03 julho 2009

Bizarrias tailandesas: A&B ou a arte de sobreviver em época de crise

Três ou quatro vezes por semana frequento uma biblioteca para os lados de Sukhumwit, uma das maiores avenidas de Banguecoque (e do mundo) que se estende por mais de 400km, do coração da capital tailandesa a Trat, perto da fronteira cambojana. Antes das nove da manhã, vou ao café das irmãs A&B. Há cerca de seis meses disseram-me que o negócio ia de mal a pior, sem clientes, muitos credores, rendas em atraso, bancos batendo à porta com ameaças de despejo. Há menos turistas; logo, as receitas foram minguando com o arrastar da crise que o senhor Madoff teve a gentileza de espalhar pelo mundo.

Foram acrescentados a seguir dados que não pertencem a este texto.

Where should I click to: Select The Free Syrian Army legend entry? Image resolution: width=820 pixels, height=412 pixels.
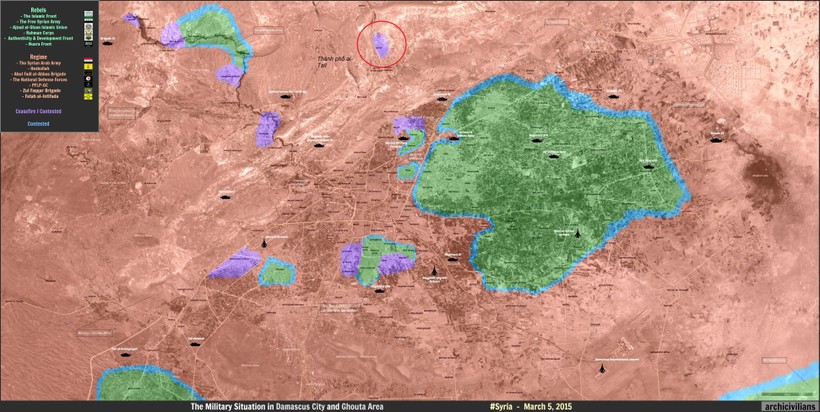38,21
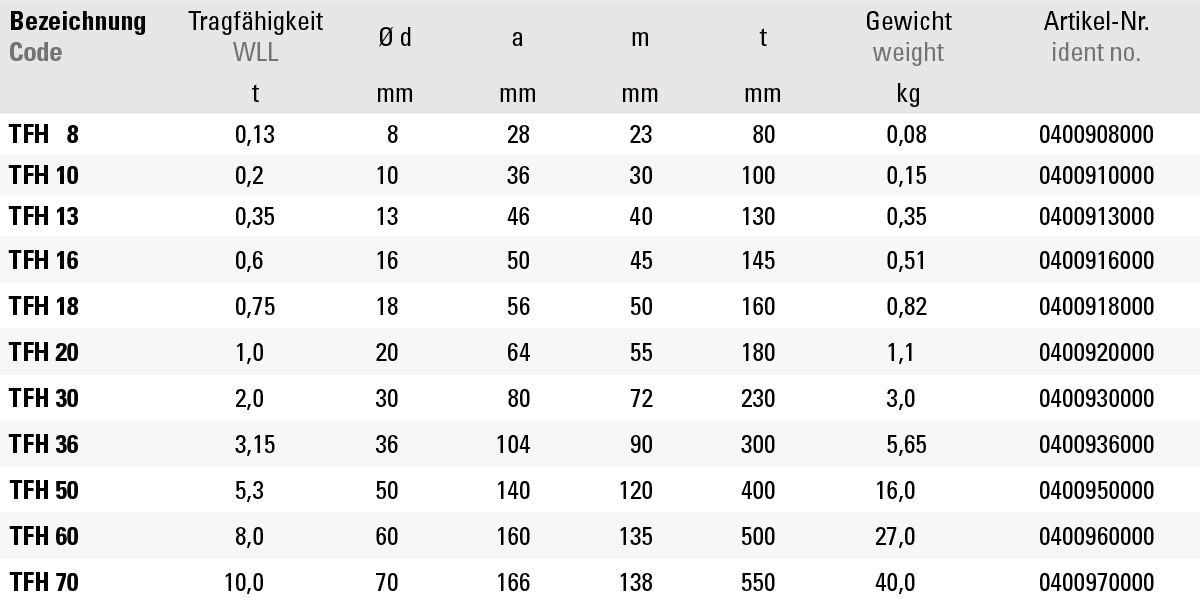This screenshot has height=605, width=1200.
Task: Click the TFH 8 row label
Action: click(x=44, y=134)
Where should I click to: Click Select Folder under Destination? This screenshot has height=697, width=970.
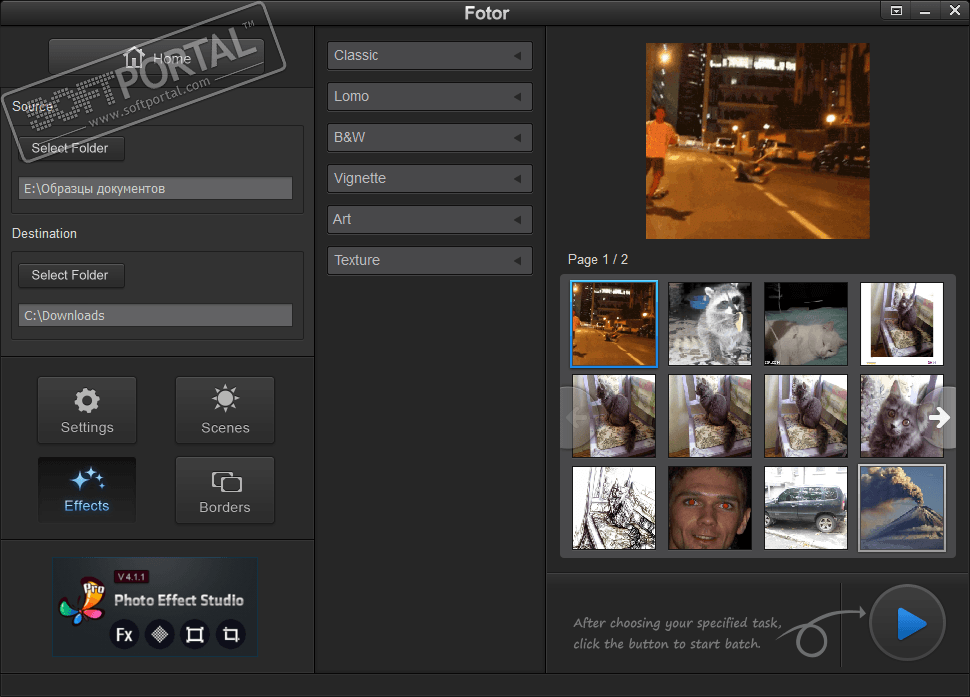tap(70, 275)
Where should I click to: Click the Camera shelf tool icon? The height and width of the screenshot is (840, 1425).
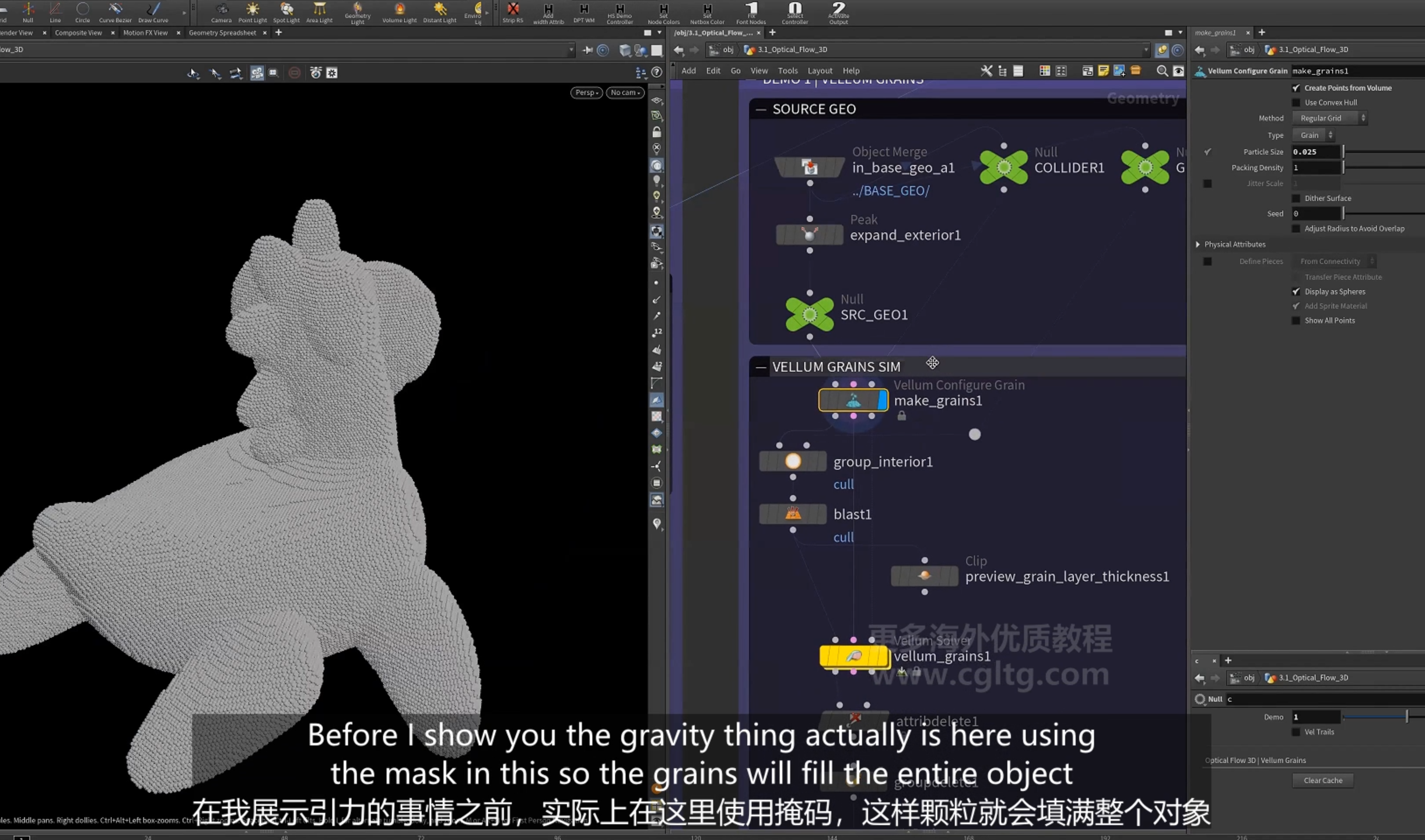tap(221, 9)
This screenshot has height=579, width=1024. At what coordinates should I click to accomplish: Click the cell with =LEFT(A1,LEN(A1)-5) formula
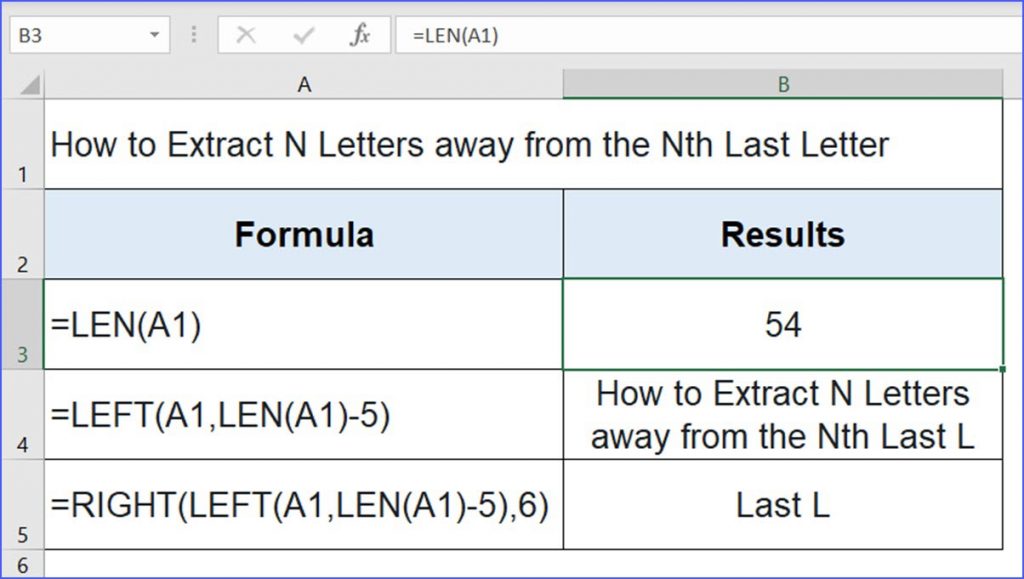pos(304,415)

Mas o cafézinho tinha que sobreviver e vai daí recorreram a uma terapia de choque. A&B mudaram da noite para o dia, cobriram as cabeças com perucas flamejantes, vestiram a condizer e o negócio começou de novo a prosperar. Hoje de manhã lá estavam infatigáveis a correr de mesa em mesa a atender uma clientela inteiramente masculina (pudera) que parecia lá estar mais pelo simpático serviço que pelo café matinal. Os tailandeses são assim: despem-se de medos e medinhos e lutam pelo dia-a-dia com criatividade, mas sem nunca se precipitarem no ridículo ou no reles. É um povo que merece ser copiado.

2 comentários:

Alice disse...

Um cheirinho a Ocidente a dar os seu efeitos aí assim como resultaria um cheirinho de Oriente aqui

Nuno Castelo-Branco disse...

Pois-pois, percebe-se até muito bem..., ehehehehe Essas seriam um sucesso até na Tierra del Fuego!